Seamos sacramento de amor…

Jesucristo Sumo y Eterno Sacerdote Lc 22,14-20

~ ¡Cuánto he deseado cenar con ustedes esta Pascua antes de mi pasión! ~

Jesús, en la Última Cena, no celebra la Pascua judía, sino una cena de despedida y de su entrega en la que instituyó la nueva Pascua eucarística, el sacerdocio y la caridad fraterna. Es una cena cargada de signos que se convierten en sacramento del amor de Dios, entre los discípulos de Jesús.

Cuando Jesús es consciente de que había llegado “la hora” debemos leer que Jesús no va a la muerte arrastrado por las circunstancias últimas de su vida, sino para cumplir su proyecto, que es el del Padre. Él va a dar la vida por propia voluntad. Es consciente del don total de sí en el que su Padre Dios está plenamente presente como vida absoluta. Se trata del momento culmen de su sacerdocio.

En un día como hoy, queremos intentar nuestra propia entrega de vida, nuestro sacerdocio bautismal y ministerial, para que nuestra relación con Dios sea plena. Insertados en Jesús sumo y eterno sacerdote tratamos que el mundo reciba el influjo de nuestro amor.

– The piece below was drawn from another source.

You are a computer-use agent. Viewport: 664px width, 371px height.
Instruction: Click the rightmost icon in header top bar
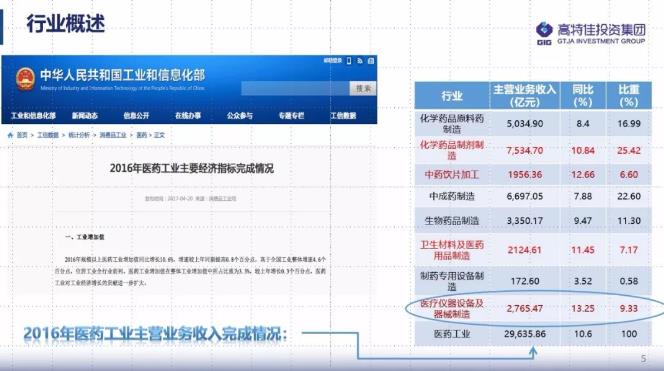point(371,61)
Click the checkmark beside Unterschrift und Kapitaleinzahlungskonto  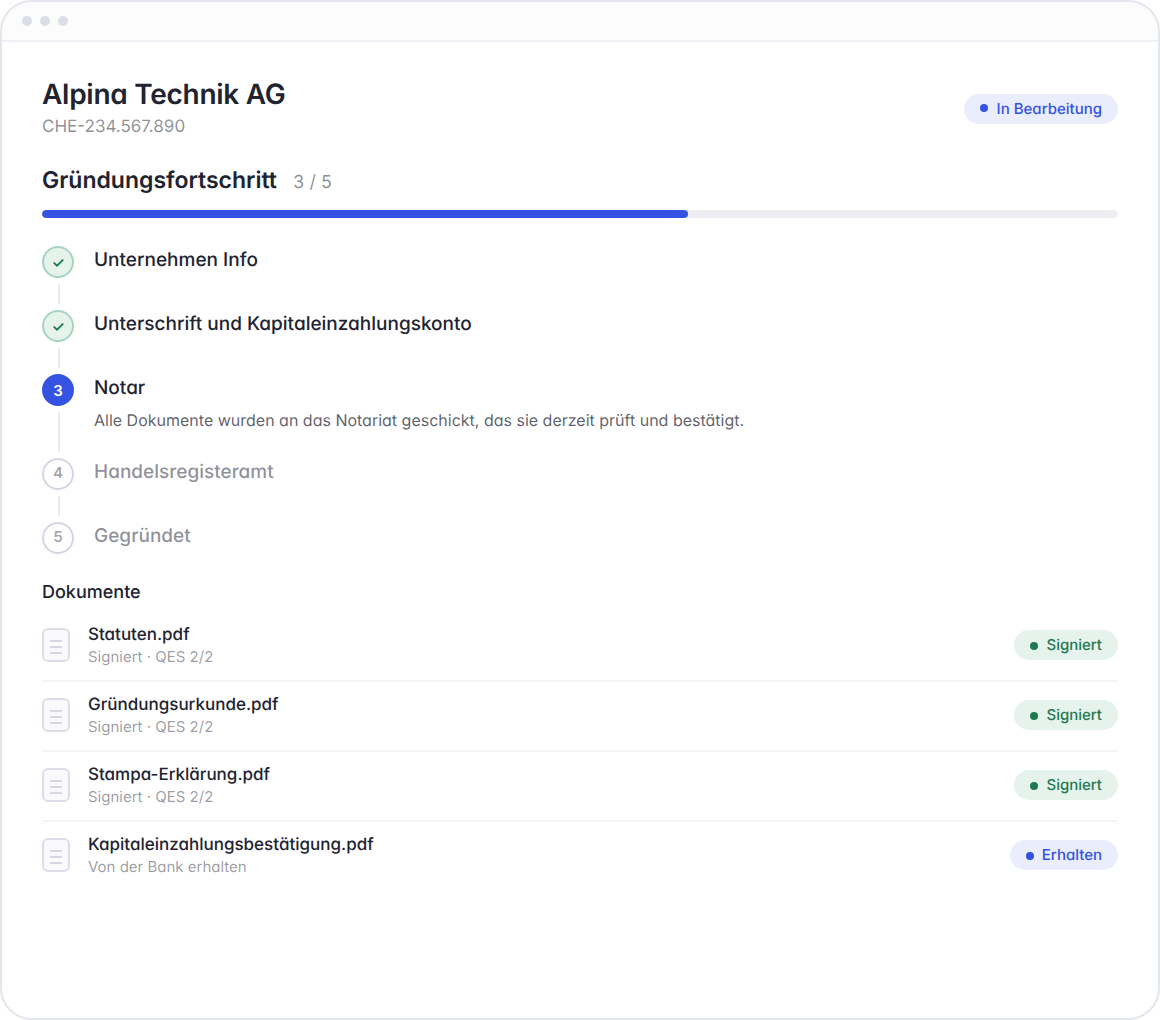click(58, 326)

Al igual que Jesús, nosotros podemos convertirnos, desde nuestra humana condición, en sacramento del amor de Dios. Podemos reflejar a los demás cómo es Dios y hacerles experimentar que Dios los ama a través nuestro.

El sacramento Eucarístico, el Sacerdotal y el de la Caridad, nacen aquí, en el don de cada uno de nosotros, cuando unidos a Cristo estamos capacitados para ser sacramento de Su amor.

 

Oración:

Señor Jesús, ¿Qué sería de nosotros sin tu sacerdocio? ¿Cómo nos ofreceríamos a tu Padre en verdad? ¿De qué forma alcanzaríamos la comunión perfecta con ustedes?

Permite que en nuestro hogar vivamos para esto, para ser sacerdotes contigo, para ser sacramento de tu amor. Amén.